- WORK REQUEST -
Even if the data beneath seems repetitive, write it all out again exactly.

· · ·

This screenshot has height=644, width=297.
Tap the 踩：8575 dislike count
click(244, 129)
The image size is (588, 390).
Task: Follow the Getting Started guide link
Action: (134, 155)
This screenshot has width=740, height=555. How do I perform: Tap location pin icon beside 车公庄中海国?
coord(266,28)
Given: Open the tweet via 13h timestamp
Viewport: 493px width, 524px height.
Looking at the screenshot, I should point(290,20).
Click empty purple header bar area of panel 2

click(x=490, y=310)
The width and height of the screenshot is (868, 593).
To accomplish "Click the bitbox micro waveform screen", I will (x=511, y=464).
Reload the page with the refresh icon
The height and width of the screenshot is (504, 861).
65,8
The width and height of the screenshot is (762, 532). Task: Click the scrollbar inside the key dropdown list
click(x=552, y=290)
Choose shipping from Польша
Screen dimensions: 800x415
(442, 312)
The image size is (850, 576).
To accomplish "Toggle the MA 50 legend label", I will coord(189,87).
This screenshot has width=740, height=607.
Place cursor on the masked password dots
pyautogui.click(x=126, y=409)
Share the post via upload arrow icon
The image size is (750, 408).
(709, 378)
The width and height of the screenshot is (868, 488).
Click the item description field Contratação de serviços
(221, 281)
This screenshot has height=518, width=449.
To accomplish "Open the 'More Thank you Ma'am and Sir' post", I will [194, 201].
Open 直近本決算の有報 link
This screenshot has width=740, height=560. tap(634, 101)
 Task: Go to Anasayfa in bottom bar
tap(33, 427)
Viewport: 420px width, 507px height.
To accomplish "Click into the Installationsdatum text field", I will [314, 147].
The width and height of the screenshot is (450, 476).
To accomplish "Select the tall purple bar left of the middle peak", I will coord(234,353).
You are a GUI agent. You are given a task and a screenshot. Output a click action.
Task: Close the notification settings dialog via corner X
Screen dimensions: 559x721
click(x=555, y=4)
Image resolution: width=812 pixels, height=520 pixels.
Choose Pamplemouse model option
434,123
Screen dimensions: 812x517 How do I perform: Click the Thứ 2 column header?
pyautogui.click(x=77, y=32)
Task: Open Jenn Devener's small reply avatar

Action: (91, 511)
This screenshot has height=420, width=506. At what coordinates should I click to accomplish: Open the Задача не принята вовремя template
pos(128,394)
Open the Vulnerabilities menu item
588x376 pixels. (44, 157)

· · ·

- EXERCISE SOLUTION -
This screenshot has height=644, width=297.
Tap the 踩：8575 dislike count
click(244, 129)
The image size is (588, 390).
Task: Follow the Getting Started guide link
Action: (134, 155)
This screenshot has width=740, height=555. How do I perform: Tap location pin icon beside 车公庄中海国?
coord(266,28)
Given: Open the tweet via 13h timestamp
Viewport: 493px width, 524px height.
Looking at the screenshot, I should point(290,20).
Click empty purple header bar area of panel 2

click(x=490, y=310)
The width and height of the screenshot is (868, 593).
To accomplish "Click the bitbox micro waveform screen", I will (x=511, y=464).
Reload the page with the refresh icon
The height and width of the screenshot is (504, 861).
65,8
The width and height of the screenshot is (762, 532). Task: Click the scrollbar inside the key dropdown list
click(x=552, y=290)
Choose shipping from Польша
Screen dimensions: 800x415
(442, 312)
The image size is (850, 576).
To accomplish "Toggle the MA 50 legend label", I will coord(189,87).
This screenshot has width=740, height=607.
Place cursor on the masked password dots
pyautogui.click(x=126, y=409)
Share the post via upload arrow icon
The image size is (750, 408).
(709, 378)
The width and height of the screenshot is (868, 488).
Click the item description field Contratação de serviços
(221, 281)
This screenshot has height=518, width=449.
To accomplish "Open the 'More Thank you Ma'am and Sir' post", I will [194, 201].
Open 直近本決算の有報 link
This screenshot has width=740, height=560. tap(634, 101)
 Task: Go to Anasayfa in bottom bar
tap(33, 427)
Viewport: 420px width, 507px height.
To accomplish "Click into the Installationsdatum text field", I will [314, 147].
The width and height of the screenshot is (450, 476).
To accomplish "Select the tall purple bar left of the middle peak", I will coord(234,353).
You are a GUI agent. You are given a task and a screenshot. Output a click action.
Task: Close the notification settings dialog via corner X
Screen dimensions: 559x721
click(x=555, y=4)
Image resolution: width=812 pixels, height=520 pixels.
Choose Pamplemouse model option
434,123
Screen dimensions: 812x517 How do I perform: Click the Thứ 2 column header?
pyautogui.click(x=77, y=32)
Task: Open Jenn Devener's small reply avatar

Action: (91, 511)
This screenshot has height=420, width=506. At what coordinates should I click to accomplish: Open the Задача не принята вовремя template
pos(128,394)
Open the Vulnerabilities menu item
588x376 pixels. (44, 157)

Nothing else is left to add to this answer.